Эрриэз… Вряд ли она что-то умеет. Кикиморы или русалки в подобных ситуациях бесполезны. Да и не захочет она раскрывать свою истинную природу. Для Конана она по-прежнему просто девочка, беззащитная и очень хорошенькая. Вон как он на нее смотрит. Я тоже стал смотреть на Эрриэз, чтобы она не воображала, что он на нее смотрит просто так. Пусть думает, что мы оба смотрим на нее с надеждой.

Но она, оказывается, даже не замечала нас. Она побледнела и с отрешенным видом повернулась к этим шипам спиной.

— Что с тобой? — Конан очень удивился и хотел было взять ее за руку, но я остановил его.

Она сложила ладони под подбородком, словно собирая в одно целое все то немногое, что называется на земле «Эрриэз». Потом медленно развела ладони, отдавая это целое окружающему миру. Губы ее были плотно сжаты, но я уловил еле слышный шепот — то ли ветер прошелестел, то ли ее мысли, которые она не могла удержать в тайне. Это было странное заклинание, вроде детской считалочки:

Эрриэз — раз, Эрриэз — два, Эрриэз — палая листва…

Пузыри в трясине надувались и вспыхивали радужными разводами, словно чьи-то глаза, которые следили за нами с возрастающим неудовольствием. Вырастая до размеров моего кулака, глаза эти лопались и тут же вздувались снова, уже в другом месте.

— … Эрриэз — палая листва… — повторил голос и почти беззвучно выдохнул или простонал: —… а-а-а…

Она медленно осела на землю и откинулась назад, спиной на острые шипы. От рук, от белых косичек побежала зелень, и через мгновение все эти колючки были закрыты плотным, в несколько дюймов, слоем густого мха, в котором покачивались тоненькие золотисто-коричневые цветочки.

Конан смотрел на все это широко распахнутыми глазами.

— Что это, Кода? — спросил он шепотом и вцепился в мою руку.

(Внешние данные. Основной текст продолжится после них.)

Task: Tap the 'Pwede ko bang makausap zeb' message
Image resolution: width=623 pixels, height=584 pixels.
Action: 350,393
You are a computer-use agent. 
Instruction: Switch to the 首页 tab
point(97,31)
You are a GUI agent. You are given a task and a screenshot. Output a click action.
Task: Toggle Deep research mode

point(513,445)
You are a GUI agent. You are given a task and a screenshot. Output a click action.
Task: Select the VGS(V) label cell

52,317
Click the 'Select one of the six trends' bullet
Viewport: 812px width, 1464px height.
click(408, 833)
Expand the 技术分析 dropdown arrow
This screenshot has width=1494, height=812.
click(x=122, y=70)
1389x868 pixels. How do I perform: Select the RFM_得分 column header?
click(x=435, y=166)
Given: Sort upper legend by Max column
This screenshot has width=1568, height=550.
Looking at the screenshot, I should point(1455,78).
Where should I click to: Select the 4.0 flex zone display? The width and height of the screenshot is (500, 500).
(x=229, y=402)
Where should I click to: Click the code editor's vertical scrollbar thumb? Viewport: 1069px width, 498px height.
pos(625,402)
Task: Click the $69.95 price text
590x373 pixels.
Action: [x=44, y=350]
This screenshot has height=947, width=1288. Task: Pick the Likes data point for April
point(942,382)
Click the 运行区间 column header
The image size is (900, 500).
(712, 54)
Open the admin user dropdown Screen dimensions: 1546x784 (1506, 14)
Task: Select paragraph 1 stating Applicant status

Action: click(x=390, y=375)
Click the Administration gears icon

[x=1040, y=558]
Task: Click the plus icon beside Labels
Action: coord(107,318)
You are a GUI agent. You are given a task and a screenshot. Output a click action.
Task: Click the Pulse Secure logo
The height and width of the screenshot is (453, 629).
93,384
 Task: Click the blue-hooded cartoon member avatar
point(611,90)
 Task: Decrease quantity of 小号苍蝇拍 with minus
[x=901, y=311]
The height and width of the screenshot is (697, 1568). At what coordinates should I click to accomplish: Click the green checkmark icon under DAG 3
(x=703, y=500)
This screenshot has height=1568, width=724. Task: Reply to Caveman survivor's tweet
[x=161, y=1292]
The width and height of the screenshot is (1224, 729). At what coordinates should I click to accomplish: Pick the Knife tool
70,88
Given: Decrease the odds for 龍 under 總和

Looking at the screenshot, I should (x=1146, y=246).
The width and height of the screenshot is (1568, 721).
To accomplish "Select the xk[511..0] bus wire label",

— Рот закрой, — деловито сказал я. — Ты еще не понял? До чего ты наивный, Конан, просто удивляюсь. Она дурачит тебя, прикидывается человеком, и тебе даже не приходит в голову заглянуть в ее мысли и вычитать там как по-писаному, что ей уже лет двести, что она нелюдь и много что еще…

— Я не читаю чужих мыслей, — заявил он, помрачнев.

Только подслушиваешь, подумал я и, ступив на мох, для верности немного потоптался.

— Она превратилась, — сказал я. — Молодец девчонка! Тут мягко и шипы не прокалывают. Лучше всего не идти, а катиться, так давление меньше.

Он все еще медлил.

— Не могу я, — признался он. — Боюсь сделать ей больно.

Стоя на мху, я не выдержал и заорал:

— Так выхода же другого нет! Она ведь нарочно это сделала, чтобы мы могли идти дальше…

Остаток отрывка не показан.